25~29歳×男性×世帯年収1000万円以上の人々が好むブランド(左から1位、2位、3位)
25~29歳×男性×世帯年収1000万円以上の人々が好むブランド(左から1位、2位、3位)

日本ブランドがけっこう好き

 服は、1位「ユニクロ」、2位「ビームス」、3位「ジーユー」だ。ユニクロとジーユーはどの世代でも人気だが、ビームスは若い世代特有の人気ブランドだ。

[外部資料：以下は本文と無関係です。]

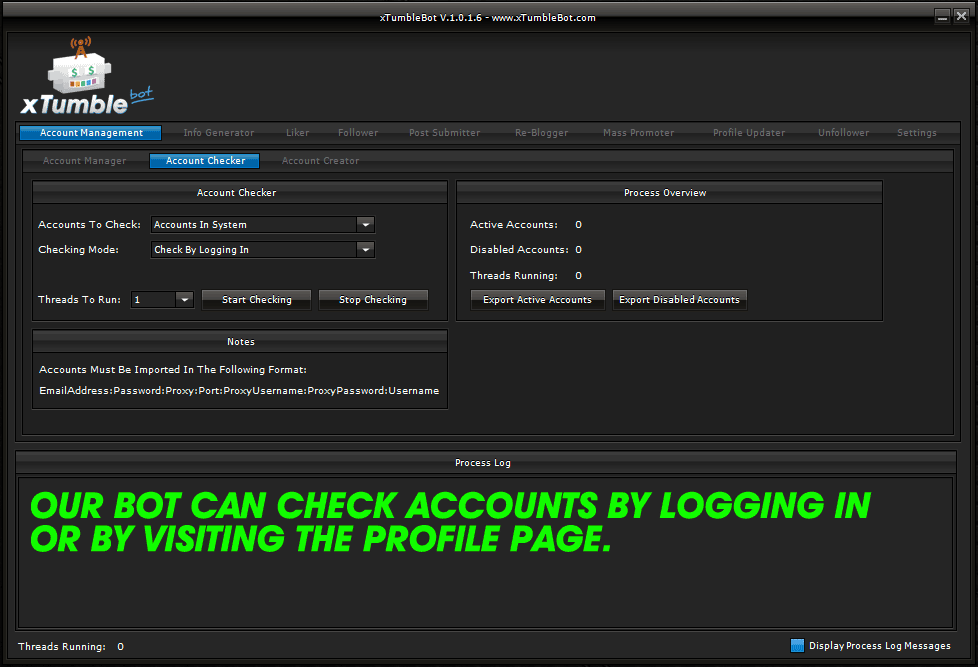Export Active Accounts list
The image size is (978, 667).
click(537, 300)
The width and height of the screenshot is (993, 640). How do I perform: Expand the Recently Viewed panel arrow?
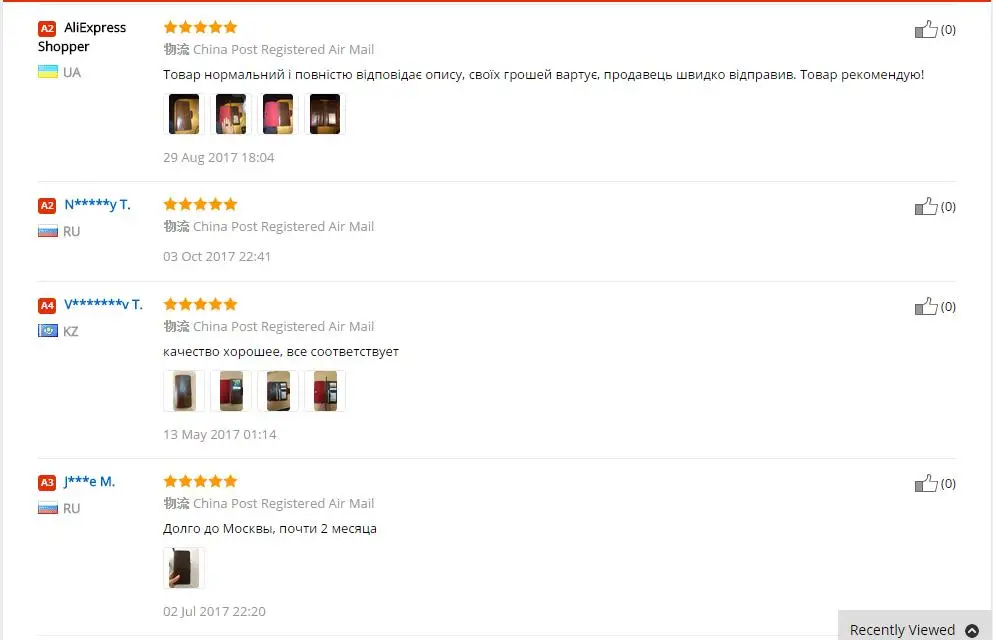971,631
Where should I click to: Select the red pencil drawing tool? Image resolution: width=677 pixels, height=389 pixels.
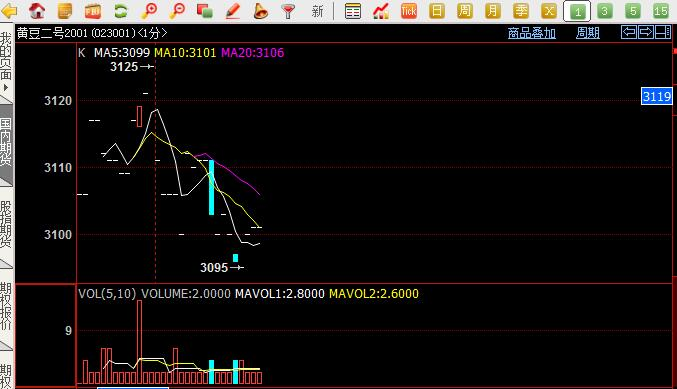pos(233,11)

 バッグは、1位「コーチ」、2位「ポーター」、3位「ザ・ノース・フェイス」と続き、財布は、1位「ルイ・ヴィトン」、2位「コーチ」、3位「ポール・スミス」と続く。コーチやルイ・ヴィトンが1位になるところに、お金周りのゆとりが表れる。

 腕時計は、1位「セイコー」、2位「カシオ」、3位「シチズン」と国産ブランドが並び、安価なカシオよりもセイコーが人気だ。服のビームスやバッグのポーターを含めて、安心感のある日本ブランドが支持を集めた。